Something happened some few days back. An urge in me wants to tell him, but part of me wants to wait for a while and perhaps let the story develop some flesh first, for as of now, I only see bones and nothing yet. Oh Poor fellow, the work has taken its toll on him. He no doubt as I write wishes life was so much more different than it already is. Oh life….couldn’t you have just been so much gentle and sweeter, just a little? The city under the sun has burnt part of his once dark yellow taint under his skin and has left him with a darker color and some few pounds of flesh less.
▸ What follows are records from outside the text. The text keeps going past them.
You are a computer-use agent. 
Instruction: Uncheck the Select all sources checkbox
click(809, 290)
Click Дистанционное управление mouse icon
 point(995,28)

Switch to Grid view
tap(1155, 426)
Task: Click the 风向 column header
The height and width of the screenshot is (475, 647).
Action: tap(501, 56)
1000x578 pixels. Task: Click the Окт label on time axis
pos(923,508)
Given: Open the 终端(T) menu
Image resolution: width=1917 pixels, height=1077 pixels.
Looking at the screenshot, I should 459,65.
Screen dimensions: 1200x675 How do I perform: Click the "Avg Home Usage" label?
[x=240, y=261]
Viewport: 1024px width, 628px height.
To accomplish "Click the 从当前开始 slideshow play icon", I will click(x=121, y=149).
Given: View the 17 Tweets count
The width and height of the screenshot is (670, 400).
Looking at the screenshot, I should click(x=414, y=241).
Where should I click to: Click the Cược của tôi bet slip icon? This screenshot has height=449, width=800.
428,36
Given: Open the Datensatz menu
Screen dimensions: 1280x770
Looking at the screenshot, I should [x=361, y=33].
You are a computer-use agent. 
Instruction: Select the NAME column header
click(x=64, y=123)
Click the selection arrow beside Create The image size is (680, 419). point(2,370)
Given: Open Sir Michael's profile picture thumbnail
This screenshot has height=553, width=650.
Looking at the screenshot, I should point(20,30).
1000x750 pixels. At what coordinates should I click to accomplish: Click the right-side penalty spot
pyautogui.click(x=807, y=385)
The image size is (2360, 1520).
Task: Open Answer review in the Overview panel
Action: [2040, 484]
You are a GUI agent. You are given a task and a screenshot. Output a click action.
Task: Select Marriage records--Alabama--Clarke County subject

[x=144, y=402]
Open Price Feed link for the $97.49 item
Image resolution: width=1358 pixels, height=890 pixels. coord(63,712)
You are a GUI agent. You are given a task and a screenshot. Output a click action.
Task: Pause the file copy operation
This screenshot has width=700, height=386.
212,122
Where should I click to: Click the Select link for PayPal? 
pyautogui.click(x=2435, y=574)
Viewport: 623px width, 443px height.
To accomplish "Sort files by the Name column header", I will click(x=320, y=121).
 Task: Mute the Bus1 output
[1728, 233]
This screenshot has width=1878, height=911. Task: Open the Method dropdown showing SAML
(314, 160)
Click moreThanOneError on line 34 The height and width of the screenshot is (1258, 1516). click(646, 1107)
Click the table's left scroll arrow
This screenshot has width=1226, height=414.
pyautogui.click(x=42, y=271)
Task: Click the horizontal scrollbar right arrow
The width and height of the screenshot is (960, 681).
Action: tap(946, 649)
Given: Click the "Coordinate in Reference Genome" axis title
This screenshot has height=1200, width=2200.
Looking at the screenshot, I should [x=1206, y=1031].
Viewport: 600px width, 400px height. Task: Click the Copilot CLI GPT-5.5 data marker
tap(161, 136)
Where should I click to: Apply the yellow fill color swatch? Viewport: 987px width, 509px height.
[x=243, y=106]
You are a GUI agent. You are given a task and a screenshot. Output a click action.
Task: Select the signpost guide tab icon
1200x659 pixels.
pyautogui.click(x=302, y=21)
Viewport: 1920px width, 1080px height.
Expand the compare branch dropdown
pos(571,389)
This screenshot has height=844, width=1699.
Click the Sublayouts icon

Now as I graced the streets, I say I was extremely embarrassed to see Mizz XLO in Kimathi Street. Oh how we men like to be seen, with our heads held high, and our muscles bulging, and our shoes shining with perfectly sewn suits tightened against our frames? How pleasant a sight is it to a woman, how arousing is it to a gentler being and none other than an attractive lady that you perhaps think one day will grace your bed? I would have hoped she had seen me in a little bit a different setting, with  bigger wallet and a more masculine confident smile, the one that dazzles, the ones that would scare her little heart inside her and make little goosebumps run across the hairs of her neck. Ahh…it wasn’t for I say, truly, I looked like a rainbow man, with all sorts of belts hanging from my neck and all the Nairobi dust gracefully shouting and smiling at her gentle face. Sweat had covered my face and became extremely hot when my eyes met hers. I wished I wasn’t there. I wished I would have changed my face. I regretted why I had met her in the first place.

I thought she had forgotten me completely, for she seemed in a hurry. I almost passed her by, when all of a sudden she stopped in front of me.

“You were that guy!” She almost shouted. For a moment I didn’t say a word.

“Mizz XLO?” I asked as I forged a smile on my sweaty face. I didn’t expect what followed next. It was beyond words.

“Oh c’mon!” She brushed me off with a smile on her face. “I am Maryam” She said.

I couldn’t believe it. She had turned in to one lovely creature that I had earlier met, but to ensure she didn’t confuse me with someone else, because of our last meeting, I confirmed.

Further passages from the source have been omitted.